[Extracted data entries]
++++
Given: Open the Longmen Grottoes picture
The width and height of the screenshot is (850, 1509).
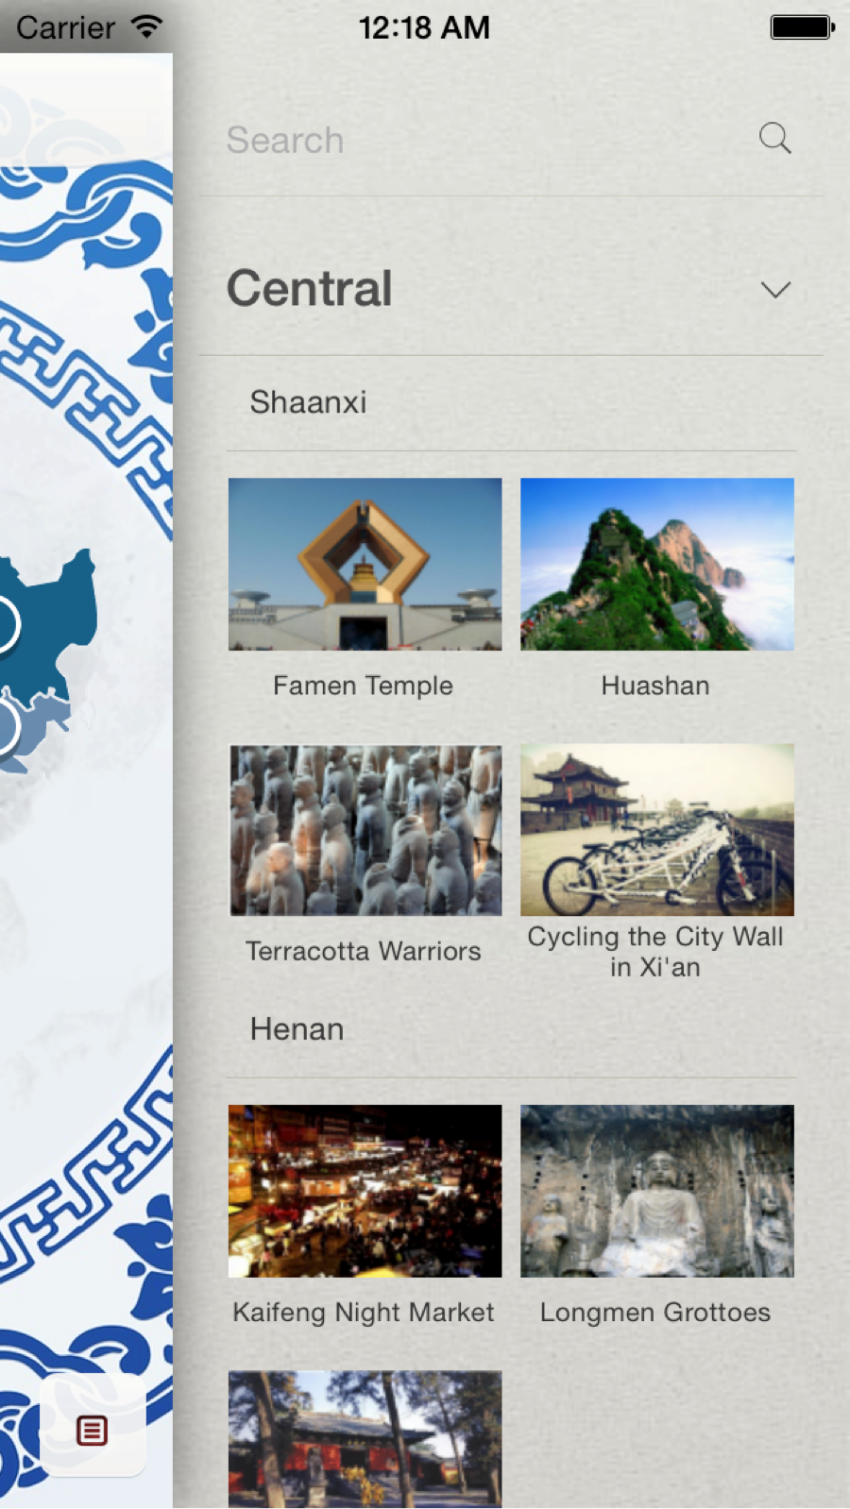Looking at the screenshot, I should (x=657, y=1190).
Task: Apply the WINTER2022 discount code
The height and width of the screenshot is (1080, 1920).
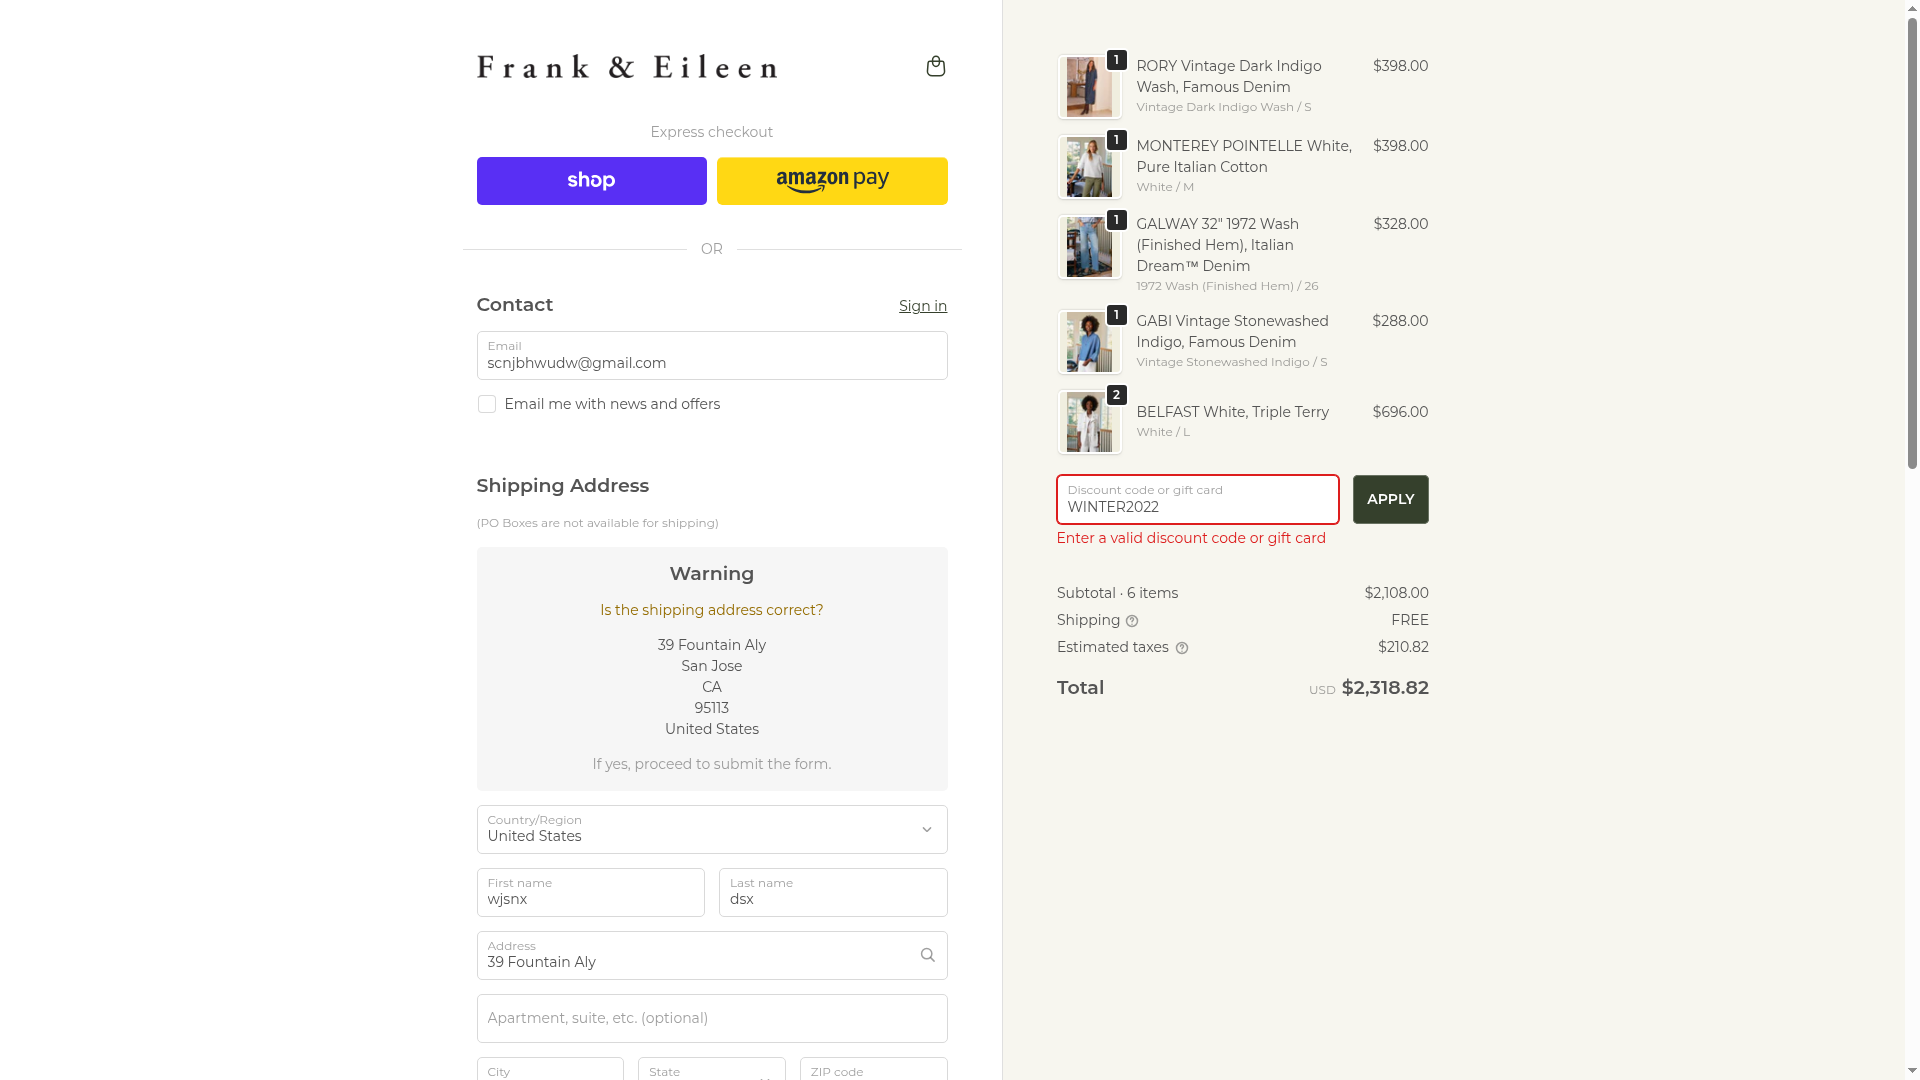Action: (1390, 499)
++++
Your reply should hold only the lines from the one that contains "The height and" through the last line of the records above, exact and complete, and no pictures.

The height and width of the screenshot is (1080, 1920).
Action: (1390, 499)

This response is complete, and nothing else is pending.